Stored items:
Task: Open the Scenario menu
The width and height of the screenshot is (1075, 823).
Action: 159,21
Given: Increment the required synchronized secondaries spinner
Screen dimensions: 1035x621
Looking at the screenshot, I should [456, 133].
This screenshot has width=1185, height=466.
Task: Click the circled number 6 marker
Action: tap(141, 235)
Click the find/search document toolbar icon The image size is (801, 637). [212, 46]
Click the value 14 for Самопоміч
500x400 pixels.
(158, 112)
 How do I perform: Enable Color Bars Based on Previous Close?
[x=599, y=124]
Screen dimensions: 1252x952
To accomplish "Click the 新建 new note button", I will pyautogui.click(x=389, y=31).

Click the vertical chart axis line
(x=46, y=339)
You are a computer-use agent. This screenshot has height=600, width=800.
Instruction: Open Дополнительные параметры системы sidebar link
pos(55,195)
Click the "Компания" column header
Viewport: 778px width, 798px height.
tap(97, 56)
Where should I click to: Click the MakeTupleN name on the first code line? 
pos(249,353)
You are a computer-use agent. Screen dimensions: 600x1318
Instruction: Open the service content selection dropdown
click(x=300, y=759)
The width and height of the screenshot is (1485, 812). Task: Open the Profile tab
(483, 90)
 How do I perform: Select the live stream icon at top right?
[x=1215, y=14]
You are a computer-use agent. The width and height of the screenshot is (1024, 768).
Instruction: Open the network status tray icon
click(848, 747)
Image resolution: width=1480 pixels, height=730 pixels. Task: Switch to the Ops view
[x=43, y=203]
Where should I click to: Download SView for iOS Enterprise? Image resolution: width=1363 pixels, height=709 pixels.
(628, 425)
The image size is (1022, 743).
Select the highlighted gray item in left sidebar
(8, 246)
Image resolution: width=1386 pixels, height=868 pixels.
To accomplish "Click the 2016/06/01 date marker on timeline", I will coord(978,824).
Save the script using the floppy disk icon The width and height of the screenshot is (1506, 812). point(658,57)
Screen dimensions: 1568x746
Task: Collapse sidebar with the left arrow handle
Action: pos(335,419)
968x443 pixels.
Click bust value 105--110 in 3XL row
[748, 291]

• _WHAT YOU NEED TO DO_
When you output the entries, keep every word exactly as it stands.

• _ANSWER BOX_
Task: Open the Scenario menu
The width and height of the screenshot is (1075, 823).
Action: 159,21
Given: Increment the required synchronized secondaries spinner
Screen dimensions: 1035x621
Looking at the screenshot, I should [456, 133].
This screenshot has width=1185, height=466.
Task: Click the circled number 6 marker
Action: tap(141, 235)
Click the find/search document toolbar icon The image size is (801, 637). [212, 46]
Click the value 14 for Самопоміч
500x400 pixels.
(158, 112)
 How do I perform: Enable Color Bars Based on Previous Close?
[x=599, y=124]
Screen dimensions: 1252x952
To accomplish "Click the 新建 new note button", I will pyautogui.click(x=389, y=31).

Click the vertical chart axis line
(x=46, y=339)
You are a computer-use agent. This screenshot has height=600, width=800.
Instruction: Open Дополнительные параметры системы sidebar link
pos(55,195)
Click the "Компания" column header
Viewport: 778px width, 798px height.
tap(97, 56)
Where should I click to: Click the MakeTupleN name on the first code line? 
pos(249,353)
You are a computer-use agent. Screen dimensions: 600x1318
Instruction: Open the service content selection dropdown
click(x=300, y=759)
The width and height of the screenshot is (1485, 812). Task: Open the Profile tab
(483, 90)
 How do I perform: Select the live stream icon at top right?
[x=1215, y=14]
You are a computer-use agent. The width and height of the screenshot is (1024, 768).
Instruction: Open the network status tray icon
click(848, 747)
Image resolution: width=1480 pixels, height=730 pixels. Task: Switch to the Ops view
[x=43, y=203]
Where should I click to: Download SView for iOS Enterprise? Image resolution: width=1363 pixels, height=709 pixels.
(628, 425)
The image size is (1022, 743).
Select the highlighted gray item in left sidebar
(8, 246)
Image resolution: width=1386 pixels, height=868 pixels.
To accomplish "Click the 2016/06/01 date marker on timeline", I will coord(978,824).
Save the script using the floppy disk icon The width and height of the screenshot is (1506, 812). point(658,57)
Screen dimensions: 1568x746
Task: Collapse sidebar with the left arrow handle
Action: pos(335,419)
968x443 pixels.
Click bust value 105--110 in 3XL row
[748, 291]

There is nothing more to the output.